**Task objective**
Count the lines in the records below that contain the word "particular", treating case as significant, and give only the number.

**Records for the exercise**
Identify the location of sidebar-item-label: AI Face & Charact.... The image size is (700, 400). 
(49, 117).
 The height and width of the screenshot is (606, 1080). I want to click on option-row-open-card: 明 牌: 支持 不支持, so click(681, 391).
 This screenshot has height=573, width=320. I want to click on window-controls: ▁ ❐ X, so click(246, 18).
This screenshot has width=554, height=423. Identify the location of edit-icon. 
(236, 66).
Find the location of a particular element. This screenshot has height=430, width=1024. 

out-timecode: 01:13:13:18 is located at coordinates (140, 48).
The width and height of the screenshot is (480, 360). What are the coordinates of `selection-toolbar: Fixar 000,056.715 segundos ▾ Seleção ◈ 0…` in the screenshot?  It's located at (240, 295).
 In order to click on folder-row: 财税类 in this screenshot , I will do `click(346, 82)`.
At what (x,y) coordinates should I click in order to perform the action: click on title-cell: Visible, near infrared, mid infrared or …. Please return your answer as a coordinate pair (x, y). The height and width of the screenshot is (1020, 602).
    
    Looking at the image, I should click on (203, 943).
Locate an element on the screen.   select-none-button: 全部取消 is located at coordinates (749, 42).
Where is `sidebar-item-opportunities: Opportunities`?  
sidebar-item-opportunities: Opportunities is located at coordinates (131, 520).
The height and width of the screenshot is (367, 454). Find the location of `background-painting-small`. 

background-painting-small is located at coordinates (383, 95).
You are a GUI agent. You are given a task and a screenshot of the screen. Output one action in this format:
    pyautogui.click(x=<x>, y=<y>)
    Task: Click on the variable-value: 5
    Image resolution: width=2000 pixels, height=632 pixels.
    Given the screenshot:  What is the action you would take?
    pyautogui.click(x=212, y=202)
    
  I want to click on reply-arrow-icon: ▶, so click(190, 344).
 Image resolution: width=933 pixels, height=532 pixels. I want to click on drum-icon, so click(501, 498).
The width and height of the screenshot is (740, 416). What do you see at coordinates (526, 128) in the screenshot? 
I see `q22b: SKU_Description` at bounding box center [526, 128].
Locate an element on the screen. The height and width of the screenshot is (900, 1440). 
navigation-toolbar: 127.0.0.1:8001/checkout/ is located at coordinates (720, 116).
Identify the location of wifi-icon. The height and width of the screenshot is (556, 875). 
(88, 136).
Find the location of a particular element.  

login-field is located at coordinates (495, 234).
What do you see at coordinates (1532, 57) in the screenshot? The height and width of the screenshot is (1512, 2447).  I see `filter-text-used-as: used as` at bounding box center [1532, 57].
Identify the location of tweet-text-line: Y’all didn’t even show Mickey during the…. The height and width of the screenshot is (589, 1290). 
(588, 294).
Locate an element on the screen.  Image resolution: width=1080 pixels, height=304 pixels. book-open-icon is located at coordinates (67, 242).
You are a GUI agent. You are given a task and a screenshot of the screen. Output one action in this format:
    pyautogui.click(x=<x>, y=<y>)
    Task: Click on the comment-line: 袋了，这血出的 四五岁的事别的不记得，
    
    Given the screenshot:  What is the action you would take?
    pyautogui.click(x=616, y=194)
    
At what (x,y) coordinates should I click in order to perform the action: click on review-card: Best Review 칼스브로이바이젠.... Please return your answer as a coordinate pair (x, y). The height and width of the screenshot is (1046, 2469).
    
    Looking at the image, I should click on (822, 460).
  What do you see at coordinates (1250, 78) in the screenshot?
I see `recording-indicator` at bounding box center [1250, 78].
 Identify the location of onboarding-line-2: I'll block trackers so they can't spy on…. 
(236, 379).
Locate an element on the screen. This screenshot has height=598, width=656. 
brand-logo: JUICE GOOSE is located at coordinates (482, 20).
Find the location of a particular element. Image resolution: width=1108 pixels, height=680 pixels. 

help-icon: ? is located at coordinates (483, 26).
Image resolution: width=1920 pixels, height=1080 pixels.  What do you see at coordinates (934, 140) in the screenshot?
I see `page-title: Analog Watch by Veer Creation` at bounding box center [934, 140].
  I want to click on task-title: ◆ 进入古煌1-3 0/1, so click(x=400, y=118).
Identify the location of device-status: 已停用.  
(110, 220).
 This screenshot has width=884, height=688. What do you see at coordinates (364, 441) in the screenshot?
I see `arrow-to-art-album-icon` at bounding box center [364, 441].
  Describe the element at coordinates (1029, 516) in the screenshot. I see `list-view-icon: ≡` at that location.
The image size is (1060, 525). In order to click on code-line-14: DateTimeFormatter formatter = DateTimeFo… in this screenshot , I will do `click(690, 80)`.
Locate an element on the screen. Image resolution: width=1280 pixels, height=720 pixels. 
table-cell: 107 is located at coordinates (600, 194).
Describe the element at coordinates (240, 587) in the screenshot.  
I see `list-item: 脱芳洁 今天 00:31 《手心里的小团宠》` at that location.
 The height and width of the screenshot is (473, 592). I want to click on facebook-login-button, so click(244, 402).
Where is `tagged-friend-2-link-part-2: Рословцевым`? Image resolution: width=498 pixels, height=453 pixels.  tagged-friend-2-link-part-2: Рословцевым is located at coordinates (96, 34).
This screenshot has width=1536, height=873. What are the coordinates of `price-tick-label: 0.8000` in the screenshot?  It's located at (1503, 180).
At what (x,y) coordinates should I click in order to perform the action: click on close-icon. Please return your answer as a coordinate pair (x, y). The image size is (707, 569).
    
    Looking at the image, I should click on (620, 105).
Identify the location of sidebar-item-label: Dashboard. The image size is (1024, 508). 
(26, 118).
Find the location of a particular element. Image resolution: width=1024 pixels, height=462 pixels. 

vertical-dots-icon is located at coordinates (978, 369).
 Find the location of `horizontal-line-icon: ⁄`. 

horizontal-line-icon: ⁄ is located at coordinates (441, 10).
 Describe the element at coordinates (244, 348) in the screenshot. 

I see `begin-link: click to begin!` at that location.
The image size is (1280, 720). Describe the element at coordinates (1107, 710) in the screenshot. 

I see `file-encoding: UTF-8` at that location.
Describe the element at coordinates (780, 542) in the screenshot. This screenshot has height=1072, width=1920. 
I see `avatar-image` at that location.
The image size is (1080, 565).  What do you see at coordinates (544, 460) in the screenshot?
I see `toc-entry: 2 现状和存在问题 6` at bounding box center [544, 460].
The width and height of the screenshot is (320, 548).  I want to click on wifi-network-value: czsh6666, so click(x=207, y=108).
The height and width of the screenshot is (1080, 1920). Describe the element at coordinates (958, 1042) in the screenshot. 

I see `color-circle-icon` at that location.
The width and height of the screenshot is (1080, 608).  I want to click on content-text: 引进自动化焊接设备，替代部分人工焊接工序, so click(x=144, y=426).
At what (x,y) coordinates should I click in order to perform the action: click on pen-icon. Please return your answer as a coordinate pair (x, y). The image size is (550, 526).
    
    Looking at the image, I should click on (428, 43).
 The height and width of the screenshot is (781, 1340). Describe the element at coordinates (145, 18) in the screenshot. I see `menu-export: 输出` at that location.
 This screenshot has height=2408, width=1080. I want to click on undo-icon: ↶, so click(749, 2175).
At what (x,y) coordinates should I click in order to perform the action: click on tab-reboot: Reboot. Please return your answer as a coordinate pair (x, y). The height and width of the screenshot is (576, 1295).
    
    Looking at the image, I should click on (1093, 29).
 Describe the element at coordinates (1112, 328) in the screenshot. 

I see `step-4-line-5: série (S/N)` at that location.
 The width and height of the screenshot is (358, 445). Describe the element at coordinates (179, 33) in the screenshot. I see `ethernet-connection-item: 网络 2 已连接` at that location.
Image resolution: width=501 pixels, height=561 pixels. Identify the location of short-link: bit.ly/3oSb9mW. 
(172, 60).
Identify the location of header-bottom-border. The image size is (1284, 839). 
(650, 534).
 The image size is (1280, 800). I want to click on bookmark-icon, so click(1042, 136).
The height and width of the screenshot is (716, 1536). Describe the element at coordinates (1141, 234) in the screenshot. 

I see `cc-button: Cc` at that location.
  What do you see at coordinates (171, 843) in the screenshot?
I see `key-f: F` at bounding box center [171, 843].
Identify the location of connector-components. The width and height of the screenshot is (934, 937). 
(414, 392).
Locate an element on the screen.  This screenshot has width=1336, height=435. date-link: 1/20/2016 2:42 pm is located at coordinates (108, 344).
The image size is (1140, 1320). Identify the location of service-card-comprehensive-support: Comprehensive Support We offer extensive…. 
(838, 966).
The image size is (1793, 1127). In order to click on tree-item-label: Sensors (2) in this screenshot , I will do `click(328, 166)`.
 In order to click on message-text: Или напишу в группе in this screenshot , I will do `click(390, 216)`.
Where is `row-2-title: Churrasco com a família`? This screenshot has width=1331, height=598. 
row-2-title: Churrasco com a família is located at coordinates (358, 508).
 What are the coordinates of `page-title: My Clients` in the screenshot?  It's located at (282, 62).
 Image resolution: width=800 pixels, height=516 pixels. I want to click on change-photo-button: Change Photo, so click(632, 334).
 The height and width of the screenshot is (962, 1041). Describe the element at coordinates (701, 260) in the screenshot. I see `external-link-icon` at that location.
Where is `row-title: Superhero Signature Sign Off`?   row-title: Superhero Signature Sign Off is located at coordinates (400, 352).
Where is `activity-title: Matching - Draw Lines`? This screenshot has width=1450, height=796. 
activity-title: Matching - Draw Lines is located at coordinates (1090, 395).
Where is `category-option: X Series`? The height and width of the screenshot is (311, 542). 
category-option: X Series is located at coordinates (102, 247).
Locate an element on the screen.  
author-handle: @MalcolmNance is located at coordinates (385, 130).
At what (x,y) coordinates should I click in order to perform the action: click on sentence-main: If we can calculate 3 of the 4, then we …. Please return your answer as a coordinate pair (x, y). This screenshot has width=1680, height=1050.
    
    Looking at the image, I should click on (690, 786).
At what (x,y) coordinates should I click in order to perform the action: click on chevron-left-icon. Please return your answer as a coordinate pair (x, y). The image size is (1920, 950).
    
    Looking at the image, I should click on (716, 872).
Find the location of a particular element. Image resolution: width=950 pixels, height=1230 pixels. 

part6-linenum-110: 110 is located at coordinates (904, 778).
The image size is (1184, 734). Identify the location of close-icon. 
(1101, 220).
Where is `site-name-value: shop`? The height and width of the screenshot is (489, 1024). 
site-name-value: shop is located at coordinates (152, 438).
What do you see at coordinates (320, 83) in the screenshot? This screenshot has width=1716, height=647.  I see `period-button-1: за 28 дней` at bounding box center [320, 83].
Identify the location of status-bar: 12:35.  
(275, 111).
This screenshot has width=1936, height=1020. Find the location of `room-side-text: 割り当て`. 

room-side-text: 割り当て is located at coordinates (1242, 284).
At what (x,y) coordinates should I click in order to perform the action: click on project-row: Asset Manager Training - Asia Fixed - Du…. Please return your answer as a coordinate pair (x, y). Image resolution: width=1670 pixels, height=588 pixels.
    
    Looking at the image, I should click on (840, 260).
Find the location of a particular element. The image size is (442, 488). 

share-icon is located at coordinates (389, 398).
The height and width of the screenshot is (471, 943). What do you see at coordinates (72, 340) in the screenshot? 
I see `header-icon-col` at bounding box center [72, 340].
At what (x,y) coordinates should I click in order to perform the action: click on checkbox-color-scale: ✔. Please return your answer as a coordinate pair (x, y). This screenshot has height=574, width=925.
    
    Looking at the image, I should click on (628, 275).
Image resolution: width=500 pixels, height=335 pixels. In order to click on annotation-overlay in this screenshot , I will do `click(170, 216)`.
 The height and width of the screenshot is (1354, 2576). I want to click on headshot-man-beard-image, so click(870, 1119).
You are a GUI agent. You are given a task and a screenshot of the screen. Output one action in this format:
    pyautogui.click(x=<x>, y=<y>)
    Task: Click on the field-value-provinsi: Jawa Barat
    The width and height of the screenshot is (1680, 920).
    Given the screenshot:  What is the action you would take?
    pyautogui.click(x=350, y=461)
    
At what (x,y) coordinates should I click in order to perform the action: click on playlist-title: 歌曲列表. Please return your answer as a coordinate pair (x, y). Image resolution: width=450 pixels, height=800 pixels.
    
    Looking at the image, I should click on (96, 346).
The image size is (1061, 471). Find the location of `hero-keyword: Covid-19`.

**Written reply**
6